Но более знамениты были вельхи своими украшениями. Делали они фибулы, и жуковинья, и гривны, и серьги, и обручи налобные, и обручи на руки, и венчики, и обереги, и височные кольца даже, хоть вельхские женщины их и не носили. И ковали и выплавляли все это великолепие из чего угодно: из злата, серебра, бронзы, меди, олова, стали, свинца, сусальное золото также было в ходу. Редко вельхи пользовали самоцветы или жемчуг, да и ненадобны они были. Камень резной, правда, был у вельхов в большом ходу, и обрабатывали они его не хуже самых изысканных каменотесов из восходных земель.

Но впечатляли вельхские изделия не премудростью и хрупкостью, а, наоборот, силой, в них заключенной. Никто не мог иной раз понять, да и сами вельхи не всегда помнили, что означал тот или иной изгиб причудливых украшений, какой бог, дух или диковинный зверь оказался изловленным и заключенным в металл. Но простой узор и ничего не говорящее сплетение черт и линий дышали древностью и мощью, имели свой тайный гордый язык, и эта мощь и сила передавались владельцу вещи, а власть древних чар защищала его от всякого недруга. Иное дело, что служили эти вещи и доброму человеку, и худому, без различия.

Но сейчас не это занимало Зорко. Нужны ему были мастера-кожевенники, допрежь всего те, что тиснением на коже промышляют.

Знал это и Андвар, а потому, теперь уже не обращая внимания на Пироса, сразу от ворот свернул влево, к реке. Людей посторонних в вельхском конце всегда было довольно, потому стражники пропустили Зорко и Андвара без слов, Пироса же приветствовали наклоном копий, а с охранниками его обменялись взглядами, в коих читалось неподдельное друг к другу почтение.

- Вот здесь. - Андвар указал на обыкновенный вельхский круглый дом, из камня сложенный, крытый камышом. Двери в дом были широко распахнуты, изнутри пахло свежими кожами. Жили хозяева, должно быть, в соседнем доме, поменьше да попригляднее. Из-за двери мастерской раздался задорный смех, и на порог выскочила золотоволосая девица, похожая чем-то на Дейру, в платье такого же покроя, но простом. Чулки на ней были грубоватой домашней вязки, но вот черевики не стыдно было бы и боярской дочери надеть: сразу видно, какая мастерская здесь.

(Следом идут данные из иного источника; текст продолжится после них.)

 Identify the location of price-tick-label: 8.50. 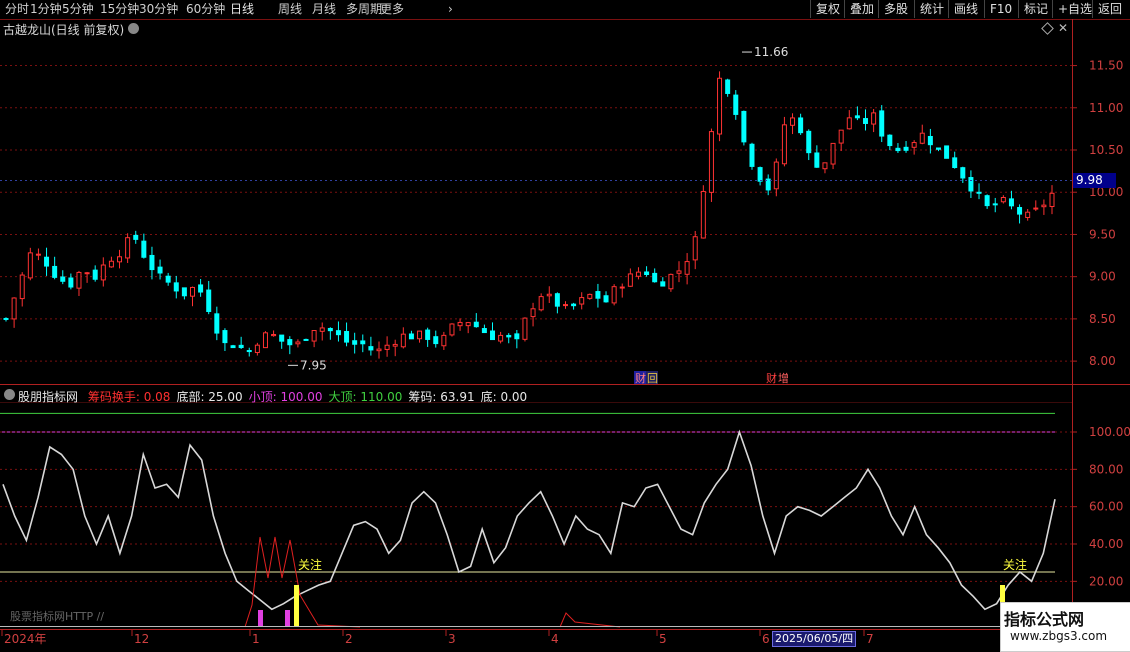
(1102, 319).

Была девица курносая и веснушчатая, лицом кругла, а волосы под медный обруч убирала.

- Эорунн! - окликнул ее Андвар и спросил по-сольвеннски: - Дома ли Турлох?

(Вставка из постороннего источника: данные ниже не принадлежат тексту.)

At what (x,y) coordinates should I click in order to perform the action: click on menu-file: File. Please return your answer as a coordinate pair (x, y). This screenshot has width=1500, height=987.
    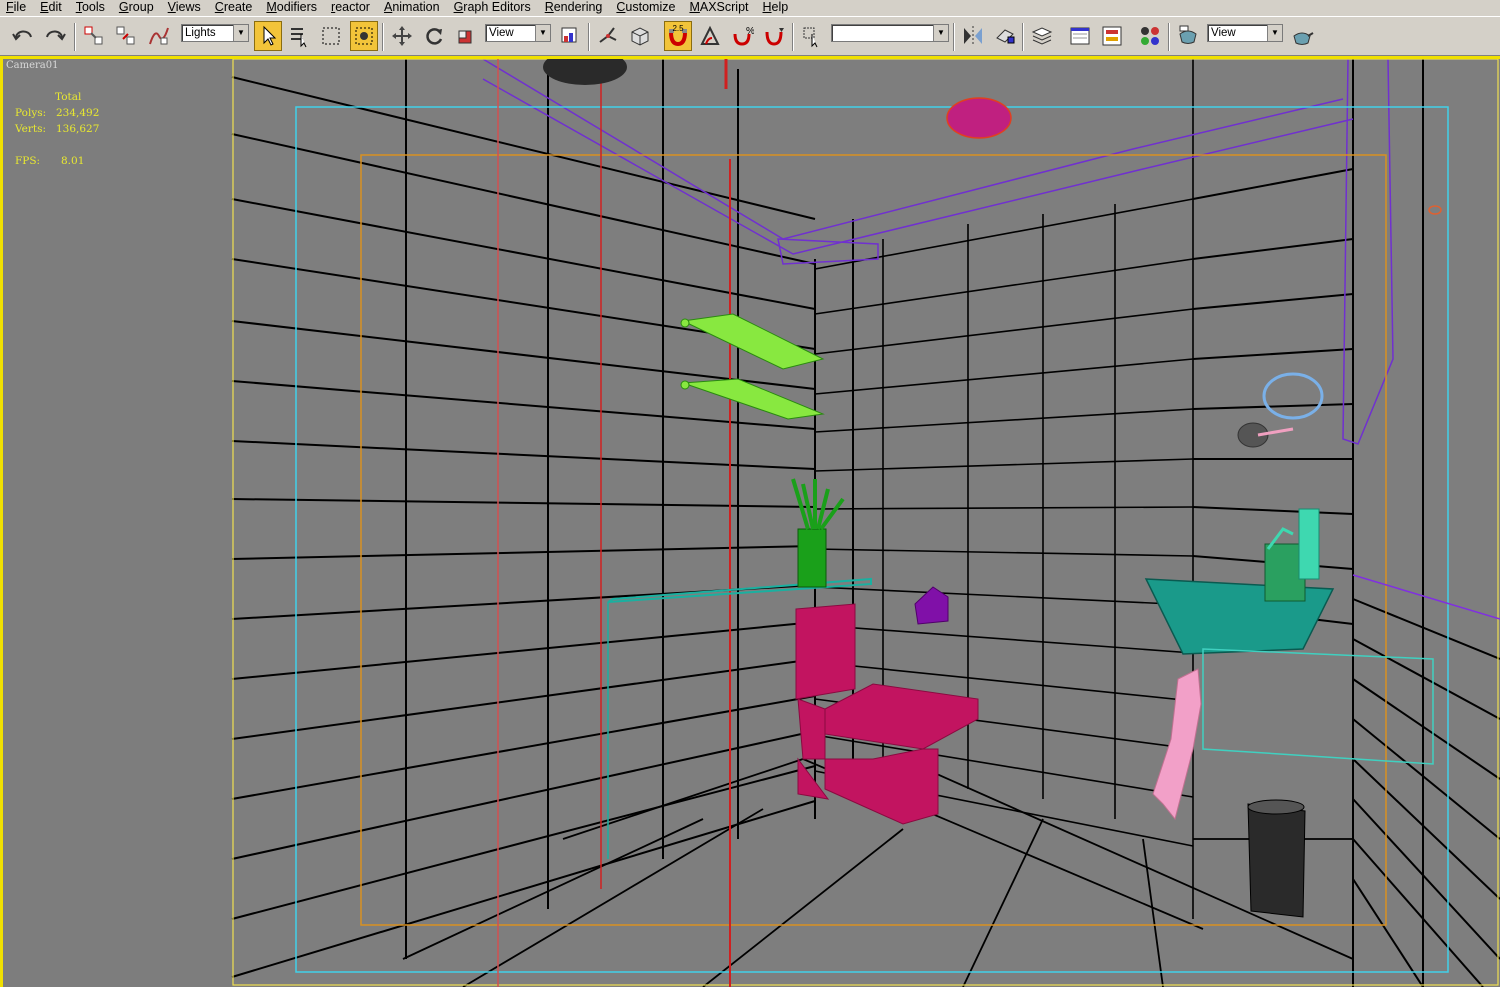
    Looking at the image, I should click on (17, 8).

Девица, отсмеявшись, заметила наконец сегвана.

- Здравствуй, Андвар, - отвечала Эорунн. - Дома. Заходи. А кто с тобой?

- Здравствуй, Эорунн, - просто приветствовал ее Пирос. - Я Пирос, сын Никоса, посланец Аррантиады, а это мои люди. Можно ли видеть нам хозяина этой мастерской. У моего друга из веннских земель есть к нему дело.

Девица аж рот ладонью прикрыла, как увидела воинов шо-ситайнских в пестрых длиннополых халатах из шелка и кольчугах, но не испугалась.

- Хозяин дома, - поклонилась она Пиросу. - Подождите, господин, сейчас я позову его.

- Эорунн, кто там? - донесся из дома зычный молодой голос, а вслед за этим появился в дверях высокого роста молодой вельх, темно-рыжий, курчавый, в кожаном переднике, с длиннющими вислыми усами, загорелый и мускулистый. На шее у него красовалась серебряная витая гривна, на руках - медные литые обручи. Увидев Пироса со свитой, он поклонился арранту и молвил: - Я - Турлох, сын Нехтана. Чем обязана моя скромная мастерская столь высокородному гостю?

Пирос в ответ назвался и попросил за Зорко. Назвал себя и венн.

- Здравствуй, Андвар, - последним приветствовал юного сегвана Турлох. - Входи, Зорко Зоревич.